May 21

Southern California Beach Tips Dogs, Bonfires

If you’re heading to a Southern California beach with your dog, or if you’re planning to build a bonfire, here are a few pointers:

Beaches and Dogs

For dog owners, call ahead. Most beaches in Southern California don’t allow dogs on the beach, and with good reason. It may be fun to take Fido for a run through the waves and fling him a Frisbee or two. But beach park rangers say dogs can cause two problems. First, the poop factor, so clean up after Fido! Second, dogs, even if they’re well-behaved and on a leash, tend to scare away wildlife and lower beach habitat values.

Wes Chapin is an interpretive specialist for the California State Parks Channel Coast District, which operates state beaches from Oxnard to north of Santa Barbara. He says studies of beach trails that allow dogs have come up with surprising findings: In areas where dogs are allowed on trails, even on leash, wild animals keep much farther back than in areas where dogs are prohibited.

The finding probably has to do with dogs’ predatory ancestry, and wild animals’ understandable wariness, Chapin says. But whatever the reason, the presence of dogs discourages wildlife.

Find a Dog Beach

That said, dog-friendly beaches abound. In Southern California, the communities of Huntington Beach, Laguna Beach, Long Beach, Newport Beach, Ocean Beach, Oceano, San Clemente and Seal Beach, as well as San Diego’s Mission Bay all have dog beaches. Check with each community’s Web site for specifics.

Beaches and Bonfires

Fire pits are practically ancestral: a gathering-place for story telling, and when they’re a bonfire on the beach, there’s the added fun of that ancestral beach desert: S’Mores. Building fires seaside, California however, with our wildfire dangers always present, well, some beaches prohibit beach bonfires or enforce tight restrictions.

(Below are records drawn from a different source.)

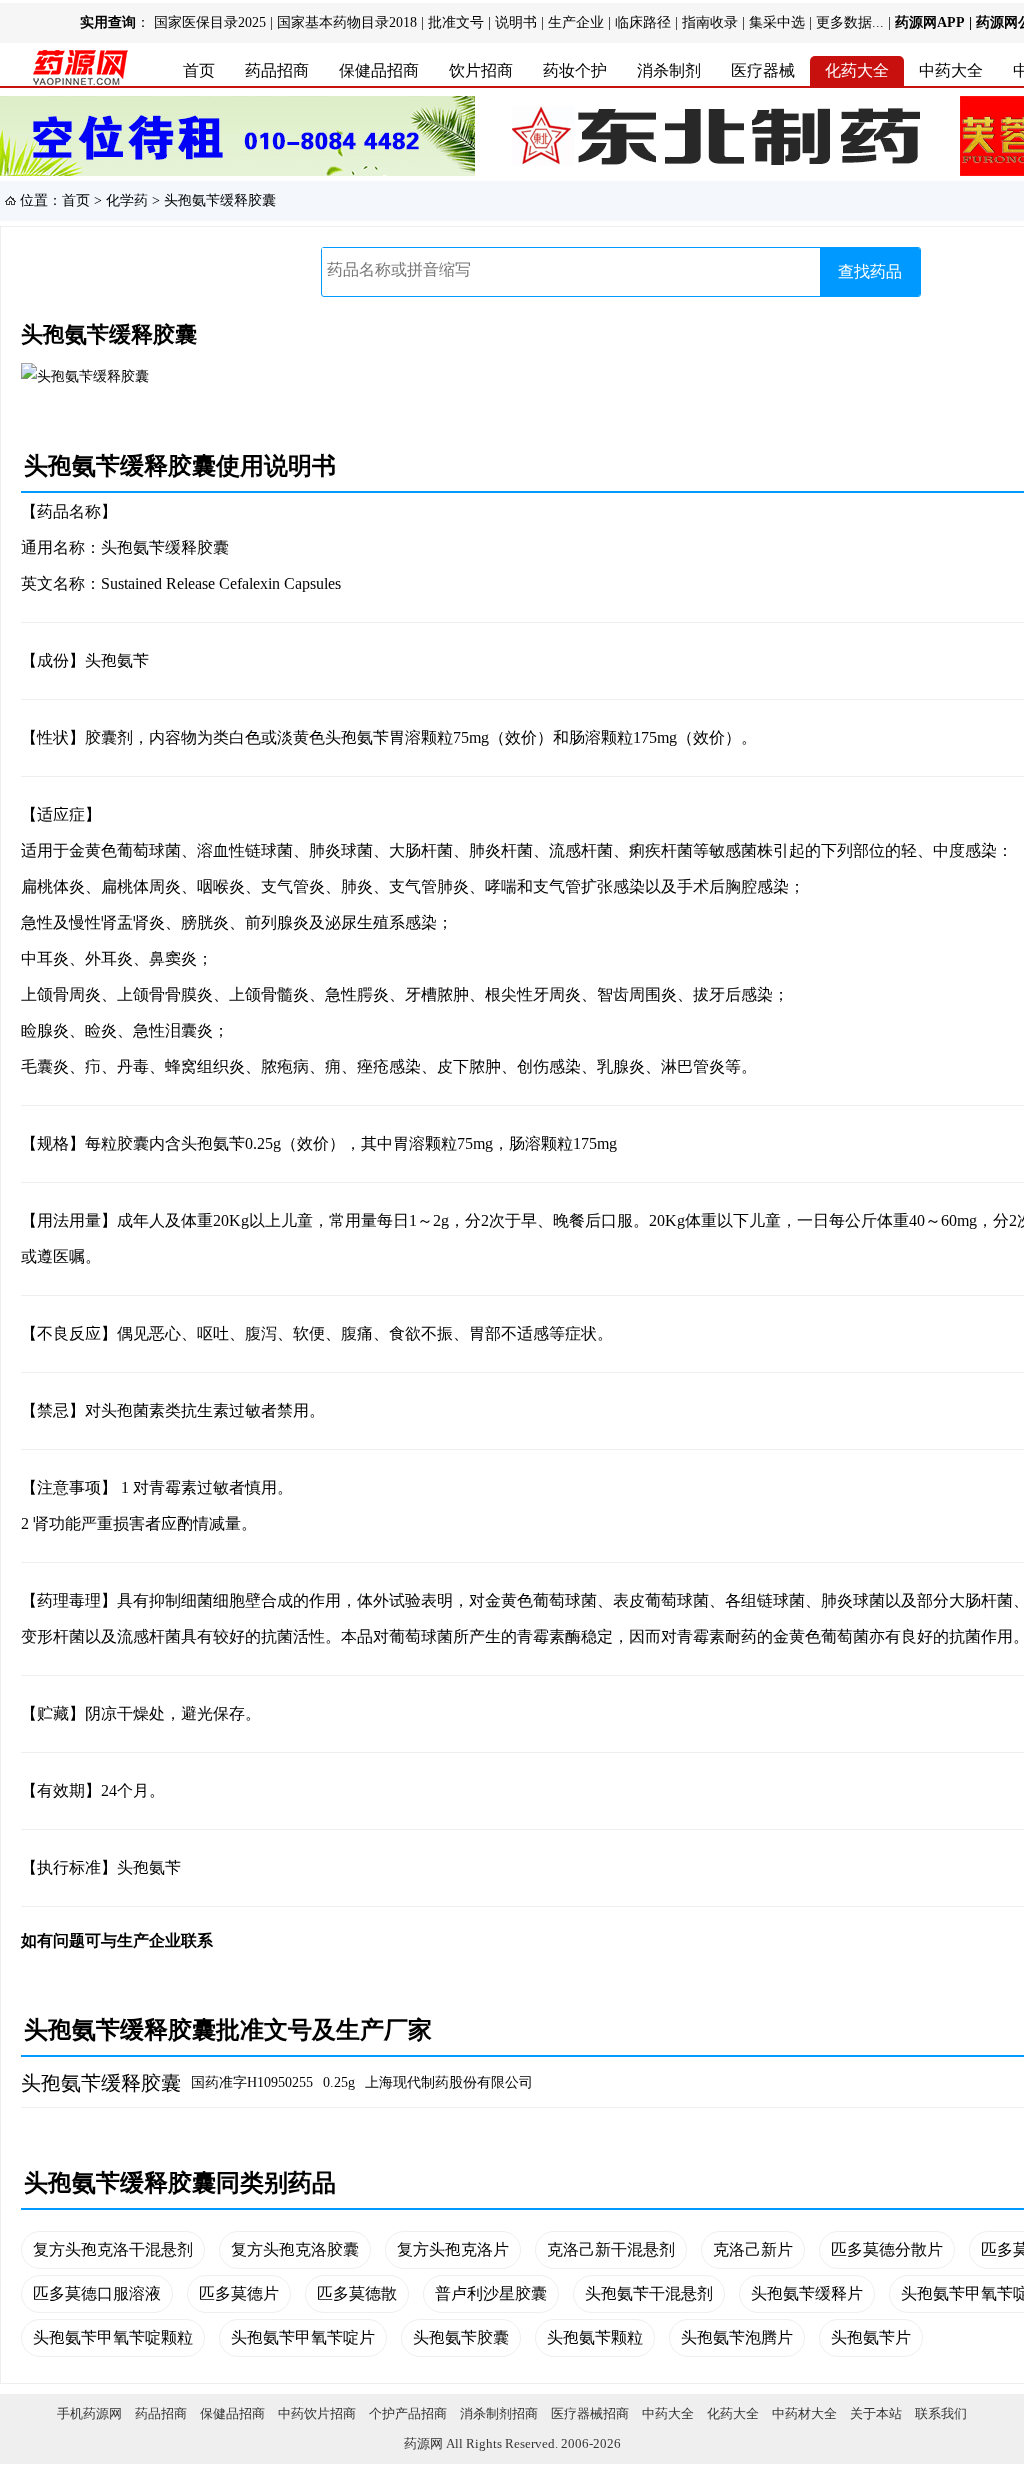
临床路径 (643, 22)
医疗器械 (763, 70)
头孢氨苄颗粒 (595, 2337)
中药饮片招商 (317, 2413)
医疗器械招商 (590, 2413)
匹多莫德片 (239, 2293)
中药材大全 (804, 2413)
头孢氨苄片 (871, 2337)
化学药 (127, 200)
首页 (199, 70)
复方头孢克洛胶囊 (295, 2249)
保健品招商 (379, 70)
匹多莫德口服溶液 (97, 2293)
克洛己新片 (753, 2249)
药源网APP (930, 22)
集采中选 (777, 22)
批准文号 (456, 22)
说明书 (516, 22)
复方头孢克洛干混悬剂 (113, 2249)
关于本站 (876, 2413)
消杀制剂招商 (499, 2413)
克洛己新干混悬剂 (611, 2249)
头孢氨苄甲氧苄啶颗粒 (113, 2337)
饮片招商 (481, 70)
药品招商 (277, 70)
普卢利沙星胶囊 (491, 2293)
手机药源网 (89, 2413)
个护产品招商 (408, 2413)
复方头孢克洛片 (453, 2249)
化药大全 (857, 70)
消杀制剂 (669, 70)
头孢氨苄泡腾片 (737, 2337)
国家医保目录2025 (210, 22)
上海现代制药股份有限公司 (449, 2082)
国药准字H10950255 (252, 2082)
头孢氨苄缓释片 (807, 2293)
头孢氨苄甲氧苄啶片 (303, 2337)
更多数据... (850, 22)
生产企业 (576, 22)
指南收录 (710, 22)
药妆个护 (575, 70)
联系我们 (941, 2413)
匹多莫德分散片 (887, 2249)
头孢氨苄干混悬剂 (649, 2293)
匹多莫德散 (357, 2293)
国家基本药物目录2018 (347, 22)
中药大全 (951, 70)
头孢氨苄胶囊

Chapin points out that many well-intended beach-goers carefully extinguish their bonfires at the end of their evening, and conscientiously cover the remaining coals with sand. That might seem like a good idea, Chapin says, but all it accomplishes is to keep the buried coals and covering sand toasty hot for some beach visitor to burn their feet on the next day.

Find a Bonfire Beach

State-run beaches in California do not allow fires on the beach, period. If you’ve got your heart set on a bonfire vanity, call ahead to find a beach that allows them, and find out what the beach’s rules are. Some cities, such as Huntington Beach, maintain concrete bonfire rings that have become a local tradition. Also, be sure to use only unprocessed, natural wood that won’t pollute the beach with contaminated remains. And, of course, carry out your trash, including bottles and cans.